TASK BRIEF
An exact copy of all entries is the expected answer.
________________
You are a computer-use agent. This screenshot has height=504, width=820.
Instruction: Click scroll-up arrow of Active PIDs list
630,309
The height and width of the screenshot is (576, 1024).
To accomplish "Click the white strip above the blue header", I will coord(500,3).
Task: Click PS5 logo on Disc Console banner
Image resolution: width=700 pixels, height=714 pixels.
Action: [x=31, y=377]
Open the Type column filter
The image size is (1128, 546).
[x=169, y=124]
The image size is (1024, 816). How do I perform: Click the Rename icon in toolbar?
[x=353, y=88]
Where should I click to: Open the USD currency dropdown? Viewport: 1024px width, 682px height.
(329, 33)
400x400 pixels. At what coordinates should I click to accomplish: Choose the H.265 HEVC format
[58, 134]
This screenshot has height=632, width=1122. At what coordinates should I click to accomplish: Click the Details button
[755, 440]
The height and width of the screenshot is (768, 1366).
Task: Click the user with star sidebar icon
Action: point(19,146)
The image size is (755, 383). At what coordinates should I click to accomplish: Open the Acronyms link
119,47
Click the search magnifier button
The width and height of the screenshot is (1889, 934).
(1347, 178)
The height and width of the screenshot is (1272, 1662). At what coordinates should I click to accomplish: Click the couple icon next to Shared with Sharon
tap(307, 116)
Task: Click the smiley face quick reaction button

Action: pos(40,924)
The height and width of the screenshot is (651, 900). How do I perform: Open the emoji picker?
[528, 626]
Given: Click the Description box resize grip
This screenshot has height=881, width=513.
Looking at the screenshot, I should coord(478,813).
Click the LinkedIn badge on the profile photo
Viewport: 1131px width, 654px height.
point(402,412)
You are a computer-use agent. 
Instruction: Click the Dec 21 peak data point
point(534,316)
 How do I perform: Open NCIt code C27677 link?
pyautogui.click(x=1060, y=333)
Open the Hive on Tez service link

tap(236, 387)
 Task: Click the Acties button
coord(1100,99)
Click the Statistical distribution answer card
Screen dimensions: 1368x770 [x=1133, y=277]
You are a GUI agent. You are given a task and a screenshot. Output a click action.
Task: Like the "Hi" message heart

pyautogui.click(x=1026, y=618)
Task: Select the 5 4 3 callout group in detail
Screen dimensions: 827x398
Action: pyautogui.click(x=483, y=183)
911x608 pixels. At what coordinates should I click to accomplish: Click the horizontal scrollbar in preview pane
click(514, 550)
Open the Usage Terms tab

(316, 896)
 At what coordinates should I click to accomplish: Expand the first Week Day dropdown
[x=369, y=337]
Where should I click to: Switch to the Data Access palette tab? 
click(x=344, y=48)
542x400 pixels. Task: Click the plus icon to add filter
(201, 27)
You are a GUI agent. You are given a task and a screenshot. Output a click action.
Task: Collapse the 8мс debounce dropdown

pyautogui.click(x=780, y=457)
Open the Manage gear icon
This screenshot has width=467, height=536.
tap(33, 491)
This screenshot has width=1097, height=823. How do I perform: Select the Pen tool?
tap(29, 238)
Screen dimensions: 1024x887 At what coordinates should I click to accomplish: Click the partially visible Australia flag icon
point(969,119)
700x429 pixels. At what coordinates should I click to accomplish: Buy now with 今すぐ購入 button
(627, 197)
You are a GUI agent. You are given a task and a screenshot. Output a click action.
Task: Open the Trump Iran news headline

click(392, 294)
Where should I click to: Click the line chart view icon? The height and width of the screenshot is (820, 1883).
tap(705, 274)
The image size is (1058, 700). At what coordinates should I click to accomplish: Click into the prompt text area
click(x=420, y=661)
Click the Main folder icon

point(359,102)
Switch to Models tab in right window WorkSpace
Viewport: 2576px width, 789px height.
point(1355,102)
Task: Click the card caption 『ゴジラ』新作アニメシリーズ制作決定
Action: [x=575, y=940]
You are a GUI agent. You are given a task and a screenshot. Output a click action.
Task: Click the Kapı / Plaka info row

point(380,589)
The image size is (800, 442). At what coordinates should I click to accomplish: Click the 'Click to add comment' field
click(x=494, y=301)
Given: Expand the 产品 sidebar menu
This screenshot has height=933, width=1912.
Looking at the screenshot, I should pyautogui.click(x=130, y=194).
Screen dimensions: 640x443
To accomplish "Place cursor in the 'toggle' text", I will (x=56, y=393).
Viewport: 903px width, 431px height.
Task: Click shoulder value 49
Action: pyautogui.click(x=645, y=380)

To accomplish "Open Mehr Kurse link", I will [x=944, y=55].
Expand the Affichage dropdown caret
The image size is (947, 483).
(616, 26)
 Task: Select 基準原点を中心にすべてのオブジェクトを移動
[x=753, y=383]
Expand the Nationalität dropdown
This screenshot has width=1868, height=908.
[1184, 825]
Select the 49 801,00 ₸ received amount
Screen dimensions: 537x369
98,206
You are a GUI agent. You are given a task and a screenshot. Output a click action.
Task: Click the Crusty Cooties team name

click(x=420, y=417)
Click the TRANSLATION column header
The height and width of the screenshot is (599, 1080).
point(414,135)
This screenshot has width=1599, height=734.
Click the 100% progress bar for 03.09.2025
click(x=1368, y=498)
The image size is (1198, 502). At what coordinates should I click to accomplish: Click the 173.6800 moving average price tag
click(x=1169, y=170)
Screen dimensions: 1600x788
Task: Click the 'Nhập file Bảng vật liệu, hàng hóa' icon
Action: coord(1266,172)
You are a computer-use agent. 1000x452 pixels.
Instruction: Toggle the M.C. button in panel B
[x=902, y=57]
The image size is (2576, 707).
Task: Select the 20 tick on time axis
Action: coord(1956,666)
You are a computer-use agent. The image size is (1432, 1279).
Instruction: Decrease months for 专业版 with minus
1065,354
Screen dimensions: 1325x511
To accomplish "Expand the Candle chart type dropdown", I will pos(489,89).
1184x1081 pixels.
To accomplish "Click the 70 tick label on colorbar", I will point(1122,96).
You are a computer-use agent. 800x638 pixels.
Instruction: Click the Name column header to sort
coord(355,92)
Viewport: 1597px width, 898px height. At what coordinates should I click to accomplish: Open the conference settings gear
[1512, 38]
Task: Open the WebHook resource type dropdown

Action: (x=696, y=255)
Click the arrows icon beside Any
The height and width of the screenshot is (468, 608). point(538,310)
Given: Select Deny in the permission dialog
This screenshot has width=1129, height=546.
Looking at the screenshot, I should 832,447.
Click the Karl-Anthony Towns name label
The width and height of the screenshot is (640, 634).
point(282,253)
________________
ANSWER BOX
You are a computer-use agent. This screenshot has height=504, width=820.
Instruction: Click scroll-up arrow of Active PIDs list
630,309
The height and width of the screenshot is (576, 1024).
To accomplish "Click the white strip above the blue header", I will coord(500,3).
Task: Click PS5 logo on Disc Console banner
Image resolution: width=700 pixels, height=714 pixels.
Action: [x=31, y=377]
Open the Type column filter
The image size is (1128, 546).
[x=169, y=124]
The image size is (1024, 816). How do I perform: Click the Rename icon in toolbar?
[x=353, y=88]
Where should I click to: Open the USD currency dropdown? Viewport: 1024px width, 682px height.
(329, 33)
400x400 pixels. At what coordinates should I click to accomplish: Choose the H.265 HEVC format
[58, 134]
This screenshot has height=632, width=1122. At what coordinates should I click to accomplish: Click the Details button
[755, 440]
The height and width of the screenshot is (768, 1366).
Task: Click the user with star sidebar icon
Action: point(19,146)
The image size is (755, 383). At what coordinates should I click to accomplish: Open the Acronyms link
119,47
Click the search magnifier button
The width and height of the screenshot is (1889, 934).
(1347, 178)
The height and width of the screenshot is (1272, 1662). At what coordinates should I click to accomplish: Click the couple icon next to Shared with Sharon
tap(307, 116)
Task: Click the smiley face quick reaction button

Action: pos(40,924)
The height and width of the screenshot is (651, 900). How do I perform: Open the emoji picker?
[528, 626]
Given: Click the Description box resize grip
This screenshot has height=881, width=513.
Looking at the screenshot, I should coord(478,813).
Click the LinkedIn badge on the profile photo
Viewport: 1131px width, 654px height.
point(402,412)
You are a computer-use agent. 
Instruction: Click the Dec 21 peak data point
point(534,316)
 How do I perform: Open NCIt code C27677 link?
pyautogui.click(x=1060, y=333)
Open the Hive on Tez service link

tap(236, 387)
 Task: Click the Acties button
coord(1100,99)
Click the Statistical distribution answer card
Screen dimensions: 1368x770 [x=1133, y=277]
You are a GUI agent. You are given a task and a screenshot. Output a click action.
Task: Like the "Hi" message heart

pyautogui.click(x=1026, y=618)
Task: Select the 5 4 3 callout group in detail
Screen dimensions: 827x398
Action: pyautogui.click(x=483, y=183)
911x608 pixels. At what coordinates should I click to accomplish: Click the horizontal scrollbar in preview pane
click(514, 550)
Open the Usage Terms tab

(316, 896)
 At what coordinates should I click to accomplish: Expand the first Week Day dropdown
[x=369, y=337]
Where should I click to: Switch to the Data Access palette tab? 
click(x=344, y=48)
542x400 pixels. Task: Click the plus icon to add filter
(201, 27)
You are a GUI agent. You are given a task and a screenshot. Output a click action.
Task: Collapse the 8мс debounce dropdown

pyautogui.click(x=780, y=457)
Open the Manage gear icon
This screenshot has width=467, height=536.
tap(33, 491)
This screenshot has width=1097, height=823. How do I perform: Select the Pen tool?
tap(29, 238)
Screen dimensions: 1024x887 At what coordinates should I click to accomplish: Click the partially visible Australia flag icon
point(969,119)
700x429 pixels. At what coordinates should I click to accomplish: Buy now with 今すぐ購入 button
(627, 197)
You are a GUI agent. You are given a task and a screenshot. Output a click action.
Task: Open the Trump Iran news headline

click(392, 294)
Where should I click to: Click the line chart view icon? The height and width of the screenshot is (820, 1883).
tap(705, 274)
The image size is (1058, 700). At what coordinates should I click to accomplish: Click into the prompt text area
click(x=420, y=661)
Click the Main folder icon

point(359,102)
Switch to Models tab in right window WorkSpace
Viewport: 2576px width, 789px height.
point(1355,102)
Task: Click the card caption 『ゴジラ』新作アニメシリーズ制作決定
Action: [x=575, y=940]
You are a GUI agent. You are given a task and a screenshot. Output a click action.
Task: Click the Kapı / Plaka info row

point(380,589)
The image size is (800, 442). At what coordinates should I click to accomplish: Click the 'Click to add comment' field
click(x=494, y=301)
Given: Expand the 产品 sidebar menu
This screenshot has height=933, width=1912.
Looking at the screenshot, I should pyautogui.click(x=130, y=194).
Screen dimensions: 640x443
To accomplish "Place cursor in the 'toggle' text", I will (x=56, y=393).
Viewport: 903px width, 431px height.
Task: Click shoulder value 49
Action: pyautogui.click(x=645, y=380)

To accomplish "Open Mehr Kurse link", I will [x=944, y=55].
Expand the Affichage dropdown caret
The image size is (947, 483).
(616, 26)
 Task: Select 基準原点を中心にすべてのオブジェクトを移動
[x=753, y=383]
Expand the Nationalität dropdown
This screenshot has width=1868, height=908.
[1184, 825]
Select the 49 801,00 ₸ received amount
Screen dimensions: 537x369
98,206
You are a GUI agent. You are given a task and a screenshot. Output a click action.
Task: Click the Crusty Cooties team name

click(x=420, y=417)
Click the TRANSLATION column header
The height and width of the screenshot is (599, 1080).
point(414,135)
This screenshot has width=1599, height=734.
Click the 100% progress bar for 03.09.2025
click(x=1368, y=498)
The image size is (1198, 502). At what coordinates should I click to accomplish: Click the 173.6800 moving average price tag
click(x=1169, y=170)
Screen dimensions: 1600x788
Task: Click the 'Nhập file Bảng vật liệu, hàng hóa' icon
Action: coord(1266,172)
You are a computer-use agent. 1000x452 pixels.
Instruction: Toggle the M.C. button in panel B
[x=902, y=57]
The image size is (2576, 707).
Task: Select the 20 tick on time axis
Action: coord(1956,666)
You are a computer-use agent. The image size is (1432, 1279).
Instruction: Decrease months for 专业版 with minus
1065,354
Screen dimensions: 1325x511
To accomplish "Expand the Candle chart type dropdown", I will pos(489,89).
1184x1081 pixels.
To accomplish "Click the 70 tick label on colorbar", I will point(1122,96).
You are a computer-use agent. 800x638 pixels.
Instruction: Click the Name column header to sort
coord(355,92)
Viewport: 1597px width, 898px height. At what coordinates should I click to accomplish: Open the conference settings gear
[1512, 38]
Task: Open the WebHook resource type dropdown

Action: (x=696, y=255)
Click the arrows icon beside Any
The height and width of the screenshot is (468, 608). point(538,310)
Given: Select Deny in the permission dialog
This screenshot has width=1129, height=546.
Looking at the screenshot, I should 832,447.
Click the Karl-Anthony Towns name label
The width and height of the screenshot is (640, 634).
point(282,253)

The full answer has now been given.